*STATED PROBLEM:*
Please transcribe the forum discussion on contentment below word for word, starting at "Well, just at" and ending at "asks for quotes...".

*EXCERPTED PASSAGE:*
· · ·

I don't think the creative power of the universe intentionally bestows happiness on some people and unhappiness on others. But opposites necessitate each other, and this is a cosmic principle. So, where there is happiness, there must also be unhappiness.

But then one might also say that content necessitates discontent, or acceptance necessitates nonacceptance. Well, I'm fine with that, too. The interplay between opposites is God's Cosmic Game, and I willingly play along with it. That's what the prayer means to me.:)
 
Just to contribute this to the discussion:
.....
Proverbs 30:7-9 New International Version (NIV)
7 “Two things I ask of you, Lord;
do not refuse me before I die:
8 Keep falsehood and lies far from me;
give me neither poverty nor riches,
but give me only my daily bread.A)">
9 Otherwise, I may have too much and disownB)"> you
and say, ‘Who is the Lord?’C)">
Or I may become poor and steal,
and so dishonor the name of my God.D)">
.....
For me this is an important aspect of contentment from a biblical point of view.
Thoughts please???
Regards
Rita
 
Well, just at a quick glance, RitaG, I'm not sure about the "neither poverty nor riches", but "only daily bread" - "otherwise I may have too much and disown you". I understand the temptation to rely on our possessions and riches at times, but I think we all know of people who we consider materially and financially rich who haver never disowned God or forgotten God or have not trusted in God. But I understand the overall concept of the verses.
 
Beloved asks for quotes...

· · ·

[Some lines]
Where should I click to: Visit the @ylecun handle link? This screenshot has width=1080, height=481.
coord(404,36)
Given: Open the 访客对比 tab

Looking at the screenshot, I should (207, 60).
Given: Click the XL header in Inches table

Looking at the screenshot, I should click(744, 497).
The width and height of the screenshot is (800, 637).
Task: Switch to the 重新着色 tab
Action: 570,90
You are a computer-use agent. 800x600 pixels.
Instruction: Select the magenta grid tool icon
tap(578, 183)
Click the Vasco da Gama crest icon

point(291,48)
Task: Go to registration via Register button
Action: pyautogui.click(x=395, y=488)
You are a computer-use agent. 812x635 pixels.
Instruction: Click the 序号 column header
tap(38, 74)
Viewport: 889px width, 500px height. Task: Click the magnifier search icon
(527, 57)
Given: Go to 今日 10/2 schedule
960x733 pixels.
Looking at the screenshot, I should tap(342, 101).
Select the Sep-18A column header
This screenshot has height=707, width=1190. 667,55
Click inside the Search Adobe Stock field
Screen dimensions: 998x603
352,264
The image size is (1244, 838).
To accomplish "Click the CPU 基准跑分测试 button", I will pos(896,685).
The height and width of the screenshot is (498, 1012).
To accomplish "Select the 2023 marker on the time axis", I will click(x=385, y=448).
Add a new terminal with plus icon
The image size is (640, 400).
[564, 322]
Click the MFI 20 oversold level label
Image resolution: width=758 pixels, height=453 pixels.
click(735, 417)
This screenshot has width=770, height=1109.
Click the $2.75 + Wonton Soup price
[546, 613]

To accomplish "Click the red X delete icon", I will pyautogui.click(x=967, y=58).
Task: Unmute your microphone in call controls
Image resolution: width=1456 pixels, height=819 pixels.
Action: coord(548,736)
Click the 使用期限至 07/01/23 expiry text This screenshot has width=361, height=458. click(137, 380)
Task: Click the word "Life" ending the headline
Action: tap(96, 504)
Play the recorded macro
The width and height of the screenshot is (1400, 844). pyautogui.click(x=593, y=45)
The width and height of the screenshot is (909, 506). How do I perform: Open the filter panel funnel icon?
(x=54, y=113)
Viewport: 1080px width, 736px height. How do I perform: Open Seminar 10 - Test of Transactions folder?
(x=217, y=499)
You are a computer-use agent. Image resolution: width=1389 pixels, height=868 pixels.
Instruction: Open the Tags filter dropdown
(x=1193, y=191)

· · ·

*SOLUTION TO THE PROBLEM:*
Well, just at a quick glance, RitaG, I'm not sure about the "neither poverty nor riches", but "only daily bread" - "otherwise I may have too much and disown you". I understand the temptation to rely on our possessions and riches at times, but I think we all know of people who we consider materially and financially rich who haver never disowned God or forgotten God or have not trusted in God. But I understand the overall concept of the verses.
 
Beloved asks for quotes...